Pick out every line in the listing below that contains the string "width", and copy each one.

## Supplied records:
▬▬▬▬▬▬▬▬▬▬
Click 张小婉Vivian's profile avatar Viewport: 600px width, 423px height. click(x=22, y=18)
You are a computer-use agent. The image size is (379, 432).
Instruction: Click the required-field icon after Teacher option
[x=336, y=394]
▬▬▬▬▬▬▬▬▬▬
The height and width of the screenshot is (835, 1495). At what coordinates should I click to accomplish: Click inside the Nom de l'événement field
▬▬▬▬▬▬▬▬▬▬
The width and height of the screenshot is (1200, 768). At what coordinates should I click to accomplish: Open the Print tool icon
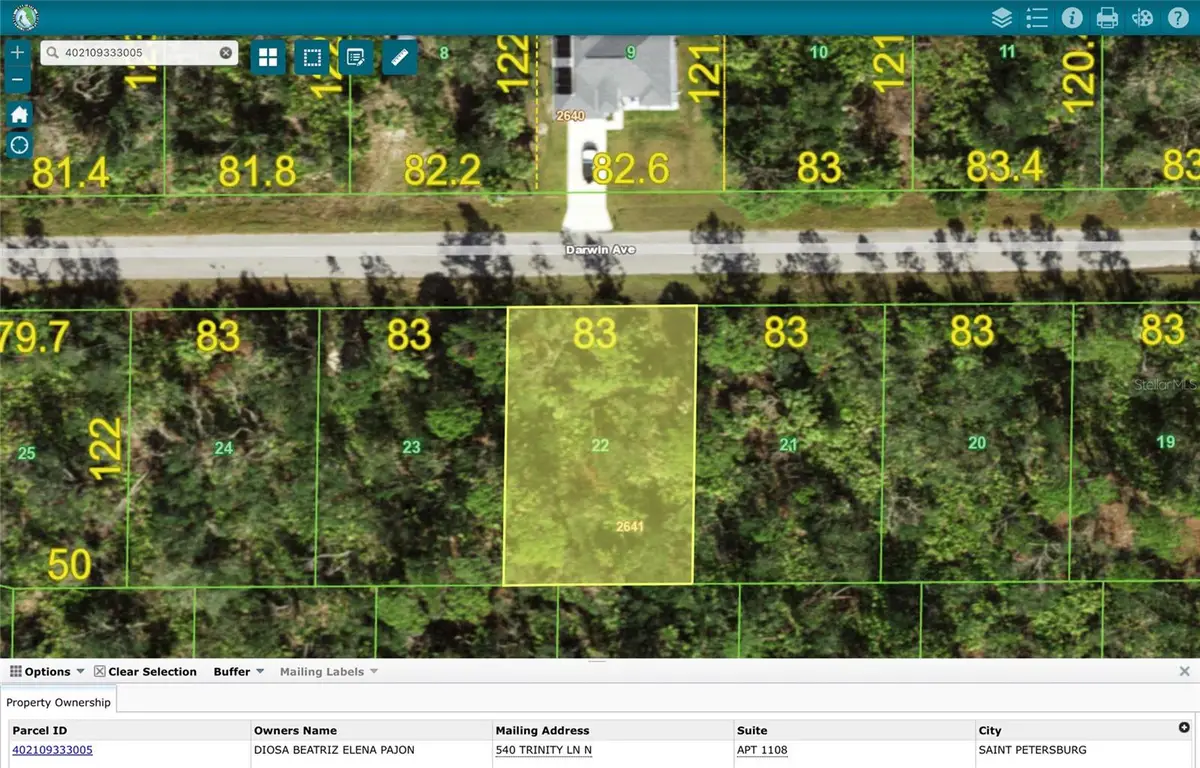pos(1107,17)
▬▬▬▬▬▬▬▬▬▬
## Written solution:
Click 张小婉Vivian's profile avatar Viewport: 600px width, 423px height. click(x=22, y=18)
The height and width of the screenshot is (835, 1495). At what coordinates should I click to accomplish: Click inside the Nom de l'événement field
The width and height of the screenshot is (1200, 768). At what coordinates should I click to accomplish: Open the Print tool icon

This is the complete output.